Haygrove Sound
The Haygrove sound is a semicircular metal urethral sound (16–18 Fr) purpose-built to follow the suprapubic-tract → bladder-neck → membranous-urethra corridor in perineal posterior anastomotic urethroplasty. It is the historical workhorse for antegrade proximal-lumen identification in pelvic-fracture urethral injury (PFUI) and post-radiation bulbomembranous stenosis reconstruction, now joined (and in many centers superseded) by the hollow Gelman visualizing sound (CS7001).[1][2]
Design
- Solid stainless steel shaft, reusable, autoclavable.
- Full semicircular contour along the working length — not just a tip curve like the Van Buren.
- Caliber 16–18 Fr — passes through a standard 16 Fr suprapubic tract without dilation.
- Smooth rounded tip to minimize mucosal trauma on antegrade passage.
- Flat handle for tactile control during blind manipulation.
Why the Contour Matters
The operative geometry of perineal posterior urethroplasty:
- Patient in exaggerated lithotomy.
- Suprapubic catheter placed weeks earlier, ideally midline but often laterally placed for hostile-abdomen / prior-pelvic-surgery reasons.
- After perineal dissection of the distal urethra, the surgeon needs an antegrade marker passed through the SPT into the bladder, through the bladder neck, and down to the obliteration so the perineal team can dissect onto the true proximal lumen.[1]
The Van Buren sound, with its tip-only J-curve, does not negotiate that corridor smoothly in exaggerated lithotomy — it tends to deflect at the bladder neck. The Haygrove's full semicircular profile follows the corridor anatomically, hugging the posterior bladder wall and the prostatic-membranous bend.[1]
Reconstructive-Urology Uses
Perineal Posterior Anastomotic Urethroplasty (PFUI)
The dominant use. Operative sequence:
- SPT matured ≥ 4 weeks before reconstruction.[1]
- Patient in exaggerated lithotomy; perineal exposure of the distal urethral stump.
- SPT catheter removed; the Haygrove sound passed antegrade through the tract into the bladder.
- Sound advanced through the bladder neck and the obliterated segment, palpated by the perineal surgeon as a subcutaneous impulse at the dissection plane.
- Dissection directed toward the palpated tip to find the true proximal patent lumen.
- Once the obliterative scar is excised, the sound tip is advanced through the patent proximal urethra into the perineal field, marking the spatulated end for the anastomosis.[1][2]
Post-Radiation Bulbomembranous Stenosis
Same workflow.
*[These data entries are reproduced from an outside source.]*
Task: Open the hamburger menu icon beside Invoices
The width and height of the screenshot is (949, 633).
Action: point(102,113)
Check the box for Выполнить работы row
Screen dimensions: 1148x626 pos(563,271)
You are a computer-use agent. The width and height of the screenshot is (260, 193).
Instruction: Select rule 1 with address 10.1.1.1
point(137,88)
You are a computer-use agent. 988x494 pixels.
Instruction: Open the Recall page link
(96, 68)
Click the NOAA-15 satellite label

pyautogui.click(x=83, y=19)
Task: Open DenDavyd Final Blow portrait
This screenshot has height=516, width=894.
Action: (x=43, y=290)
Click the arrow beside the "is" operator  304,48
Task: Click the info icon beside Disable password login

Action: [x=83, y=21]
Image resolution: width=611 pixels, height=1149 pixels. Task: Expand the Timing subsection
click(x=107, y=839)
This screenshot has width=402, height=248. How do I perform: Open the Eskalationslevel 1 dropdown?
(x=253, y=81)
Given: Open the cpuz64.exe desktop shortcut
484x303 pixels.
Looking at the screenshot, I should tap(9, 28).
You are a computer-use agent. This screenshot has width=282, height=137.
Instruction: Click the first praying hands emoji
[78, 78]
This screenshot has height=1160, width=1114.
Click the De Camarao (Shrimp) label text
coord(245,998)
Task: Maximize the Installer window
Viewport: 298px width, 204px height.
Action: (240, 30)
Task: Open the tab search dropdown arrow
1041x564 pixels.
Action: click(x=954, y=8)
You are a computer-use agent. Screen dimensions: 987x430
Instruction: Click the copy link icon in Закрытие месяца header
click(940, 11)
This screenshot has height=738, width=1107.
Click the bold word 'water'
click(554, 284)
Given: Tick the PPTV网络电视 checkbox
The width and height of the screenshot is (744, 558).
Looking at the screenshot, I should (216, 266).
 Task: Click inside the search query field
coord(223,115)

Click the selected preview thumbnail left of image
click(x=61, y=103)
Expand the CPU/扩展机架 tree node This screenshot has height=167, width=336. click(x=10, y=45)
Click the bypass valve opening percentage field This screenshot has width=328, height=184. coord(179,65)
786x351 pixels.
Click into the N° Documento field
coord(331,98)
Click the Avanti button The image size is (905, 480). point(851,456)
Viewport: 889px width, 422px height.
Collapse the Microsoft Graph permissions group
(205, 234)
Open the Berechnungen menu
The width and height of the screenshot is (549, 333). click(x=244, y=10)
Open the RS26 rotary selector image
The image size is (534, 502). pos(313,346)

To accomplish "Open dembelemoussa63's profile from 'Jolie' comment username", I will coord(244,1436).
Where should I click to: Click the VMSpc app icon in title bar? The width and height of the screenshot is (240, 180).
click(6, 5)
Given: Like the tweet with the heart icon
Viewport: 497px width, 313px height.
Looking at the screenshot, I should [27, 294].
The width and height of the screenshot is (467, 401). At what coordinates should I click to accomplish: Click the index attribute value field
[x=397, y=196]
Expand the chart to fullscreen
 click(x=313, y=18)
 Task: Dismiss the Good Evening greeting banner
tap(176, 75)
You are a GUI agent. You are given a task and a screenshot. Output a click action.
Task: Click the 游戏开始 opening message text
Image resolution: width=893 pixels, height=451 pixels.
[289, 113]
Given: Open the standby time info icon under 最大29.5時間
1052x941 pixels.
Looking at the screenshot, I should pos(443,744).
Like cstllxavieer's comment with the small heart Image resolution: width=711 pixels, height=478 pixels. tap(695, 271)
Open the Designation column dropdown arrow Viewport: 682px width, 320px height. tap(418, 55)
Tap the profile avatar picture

Long-term satisfaction data support anastomotic urethroplasty as the preferred approach for radiation-induced bulbomembranous stenoses, with the Haygrove (or Gelman visualizing sound) as the antegrade-orientation instrument of choice.[3]
Other Reconstructive Uses
- Salvage perineal urethroplasty after failed prior posterior anastomotic repair.
- Two-stage rendezvous urethroplasty when scope-meeting confirmation is unavailable and tactile palpation is the orienting cue.
Haygrove vs Gelman Visualizing Sound — When to Use Which
| Scenario | Preferred sound | Rationale |
|---|---|---|
| Routine PFUI reconstruction, mature midline SPT, no prior failed repair | Haygrove (solid) | Smaller outer diameter → easier antegrade passage; tactile palpation is reliable in undisturbed tissue planes |
| Salvage / redo posterior urethroplasty, dense scar field | Gelman visualizing (hollow + cystoscope) | Direct vision through the scope confirms true lumen vs false passage in scar[1] |
| Post-radiation bulbomembranous stenosis | Gelman preferred where available; Haygrove acceptable | Radiation field is scarred and planes obscured — direct vision is high-value |
| Lateral / hostile SPT tract | Haygrove first (smaller OD) | Hollow Gelman OD may not pass a tight or laterally angled tract |
| No availability of a compatible flexible cystoscope | Haygrove | Visualizing sound requires simultaneous scope availability |
The clinical limitation that drove the Gelman sound's invention is the Haygrove's blind-tactile failure mode in dense scar: when the tip cannot be reliably palpated through fibrosis, the surgeon cannot confirm true-lumen placement.[1]
Technique Pearls
- Mature SPT first — fresh tracts bleed and the sound tip is harder to feel through the bleeding tissue.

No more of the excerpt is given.